[Goal of the exercise] From the listing below, pull out all lines with "link" in them.

[Source records]
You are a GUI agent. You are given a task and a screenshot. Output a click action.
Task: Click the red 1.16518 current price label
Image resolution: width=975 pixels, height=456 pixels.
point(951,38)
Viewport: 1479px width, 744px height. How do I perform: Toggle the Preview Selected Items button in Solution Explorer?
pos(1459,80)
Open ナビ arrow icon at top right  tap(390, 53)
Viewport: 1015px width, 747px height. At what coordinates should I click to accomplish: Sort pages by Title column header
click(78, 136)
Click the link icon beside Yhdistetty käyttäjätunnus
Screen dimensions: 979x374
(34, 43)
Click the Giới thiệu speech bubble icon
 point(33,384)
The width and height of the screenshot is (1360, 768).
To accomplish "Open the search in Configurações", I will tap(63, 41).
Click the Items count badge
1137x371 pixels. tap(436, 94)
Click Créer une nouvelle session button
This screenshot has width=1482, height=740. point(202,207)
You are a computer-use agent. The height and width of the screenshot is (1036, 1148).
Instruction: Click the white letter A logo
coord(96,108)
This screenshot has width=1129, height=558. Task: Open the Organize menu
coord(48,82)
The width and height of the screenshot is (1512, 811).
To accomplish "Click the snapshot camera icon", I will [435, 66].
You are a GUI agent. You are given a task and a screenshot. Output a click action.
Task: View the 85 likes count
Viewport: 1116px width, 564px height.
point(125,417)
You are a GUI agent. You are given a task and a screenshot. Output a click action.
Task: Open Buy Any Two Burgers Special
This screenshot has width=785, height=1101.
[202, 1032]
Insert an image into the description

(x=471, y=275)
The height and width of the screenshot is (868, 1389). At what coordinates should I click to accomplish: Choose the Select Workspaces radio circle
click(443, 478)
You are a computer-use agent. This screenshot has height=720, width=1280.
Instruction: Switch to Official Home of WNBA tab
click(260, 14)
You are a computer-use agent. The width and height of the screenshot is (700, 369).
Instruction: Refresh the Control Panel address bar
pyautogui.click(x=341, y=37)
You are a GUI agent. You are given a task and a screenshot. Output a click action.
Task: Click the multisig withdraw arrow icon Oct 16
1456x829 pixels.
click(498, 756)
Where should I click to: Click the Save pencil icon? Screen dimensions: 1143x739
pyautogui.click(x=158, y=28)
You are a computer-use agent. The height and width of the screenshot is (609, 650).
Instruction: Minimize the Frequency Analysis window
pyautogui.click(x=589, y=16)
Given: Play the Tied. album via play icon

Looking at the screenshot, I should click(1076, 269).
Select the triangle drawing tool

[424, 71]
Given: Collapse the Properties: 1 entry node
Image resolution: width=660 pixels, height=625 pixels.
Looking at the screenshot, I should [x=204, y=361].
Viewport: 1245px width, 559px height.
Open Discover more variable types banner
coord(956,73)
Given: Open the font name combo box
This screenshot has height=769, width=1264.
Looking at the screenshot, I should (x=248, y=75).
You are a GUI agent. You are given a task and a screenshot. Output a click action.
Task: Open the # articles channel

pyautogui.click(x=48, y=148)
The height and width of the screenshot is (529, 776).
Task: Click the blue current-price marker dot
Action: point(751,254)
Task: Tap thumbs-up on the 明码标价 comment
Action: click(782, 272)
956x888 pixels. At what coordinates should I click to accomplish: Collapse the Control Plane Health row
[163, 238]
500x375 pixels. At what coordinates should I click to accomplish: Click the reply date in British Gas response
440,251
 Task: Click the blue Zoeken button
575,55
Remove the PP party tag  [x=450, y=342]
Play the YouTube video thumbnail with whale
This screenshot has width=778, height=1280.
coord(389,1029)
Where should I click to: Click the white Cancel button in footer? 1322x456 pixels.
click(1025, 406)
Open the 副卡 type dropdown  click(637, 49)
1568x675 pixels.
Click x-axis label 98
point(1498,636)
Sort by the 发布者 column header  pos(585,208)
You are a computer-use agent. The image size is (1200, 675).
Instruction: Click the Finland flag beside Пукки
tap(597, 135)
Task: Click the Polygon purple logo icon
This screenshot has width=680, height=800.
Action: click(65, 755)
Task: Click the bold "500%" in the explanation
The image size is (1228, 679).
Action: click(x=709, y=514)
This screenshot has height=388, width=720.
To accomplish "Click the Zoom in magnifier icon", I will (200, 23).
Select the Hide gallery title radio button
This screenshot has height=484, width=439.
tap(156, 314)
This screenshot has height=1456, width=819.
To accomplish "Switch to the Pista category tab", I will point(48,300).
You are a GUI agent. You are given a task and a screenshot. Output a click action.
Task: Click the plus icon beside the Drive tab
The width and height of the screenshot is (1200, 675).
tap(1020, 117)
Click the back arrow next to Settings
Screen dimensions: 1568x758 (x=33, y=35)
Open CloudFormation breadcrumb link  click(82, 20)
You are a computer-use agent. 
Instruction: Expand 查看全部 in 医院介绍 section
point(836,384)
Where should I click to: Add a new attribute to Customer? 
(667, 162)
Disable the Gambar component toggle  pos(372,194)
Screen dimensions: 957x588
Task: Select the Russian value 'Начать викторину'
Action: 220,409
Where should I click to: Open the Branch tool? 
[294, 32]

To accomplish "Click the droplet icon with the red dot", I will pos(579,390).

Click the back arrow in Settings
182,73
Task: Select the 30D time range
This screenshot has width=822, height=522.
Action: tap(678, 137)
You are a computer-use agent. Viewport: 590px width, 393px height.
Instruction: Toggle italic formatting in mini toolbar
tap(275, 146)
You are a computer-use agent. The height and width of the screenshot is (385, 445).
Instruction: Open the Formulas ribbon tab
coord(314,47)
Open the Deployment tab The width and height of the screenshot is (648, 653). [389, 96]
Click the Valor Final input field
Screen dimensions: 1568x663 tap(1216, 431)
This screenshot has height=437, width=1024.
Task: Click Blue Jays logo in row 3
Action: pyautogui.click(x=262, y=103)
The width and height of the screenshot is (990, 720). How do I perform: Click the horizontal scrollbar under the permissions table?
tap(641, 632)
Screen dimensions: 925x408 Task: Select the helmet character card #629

[Answer to this exercise]
Click the link icon beside Yhdistetty käyttäjätunnus
Open CloudFormation breadcrumb link  click(82, 20)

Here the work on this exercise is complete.